# EXERCISE OBJECTIVE:
A single number is needed: how many lines of the data hold the word "Given".

──────

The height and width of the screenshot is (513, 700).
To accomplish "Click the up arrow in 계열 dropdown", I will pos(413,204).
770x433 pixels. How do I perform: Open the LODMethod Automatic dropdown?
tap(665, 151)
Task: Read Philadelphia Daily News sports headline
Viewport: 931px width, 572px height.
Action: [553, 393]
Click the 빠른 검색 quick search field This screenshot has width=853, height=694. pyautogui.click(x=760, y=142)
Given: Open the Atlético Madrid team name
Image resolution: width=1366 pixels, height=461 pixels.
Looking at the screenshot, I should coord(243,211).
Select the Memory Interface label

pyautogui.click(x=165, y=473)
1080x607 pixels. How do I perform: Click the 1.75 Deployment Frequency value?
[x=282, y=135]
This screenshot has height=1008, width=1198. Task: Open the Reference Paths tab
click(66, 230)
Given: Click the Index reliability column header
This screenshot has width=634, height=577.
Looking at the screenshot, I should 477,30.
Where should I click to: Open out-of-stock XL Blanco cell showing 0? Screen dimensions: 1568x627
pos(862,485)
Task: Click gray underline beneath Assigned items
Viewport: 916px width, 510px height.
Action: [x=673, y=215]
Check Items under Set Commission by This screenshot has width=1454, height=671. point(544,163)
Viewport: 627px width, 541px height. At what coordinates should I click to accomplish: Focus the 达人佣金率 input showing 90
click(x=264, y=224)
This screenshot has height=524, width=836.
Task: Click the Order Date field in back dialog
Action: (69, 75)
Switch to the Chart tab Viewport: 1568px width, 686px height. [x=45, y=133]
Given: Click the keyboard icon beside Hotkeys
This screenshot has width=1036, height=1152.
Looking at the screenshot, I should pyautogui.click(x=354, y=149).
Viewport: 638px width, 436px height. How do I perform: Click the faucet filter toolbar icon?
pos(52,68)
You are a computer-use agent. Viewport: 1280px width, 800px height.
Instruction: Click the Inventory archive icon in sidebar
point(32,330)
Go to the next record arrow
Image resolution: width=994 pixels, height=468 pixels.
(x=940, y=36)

──────

# COMPLETED EXERCISE:
3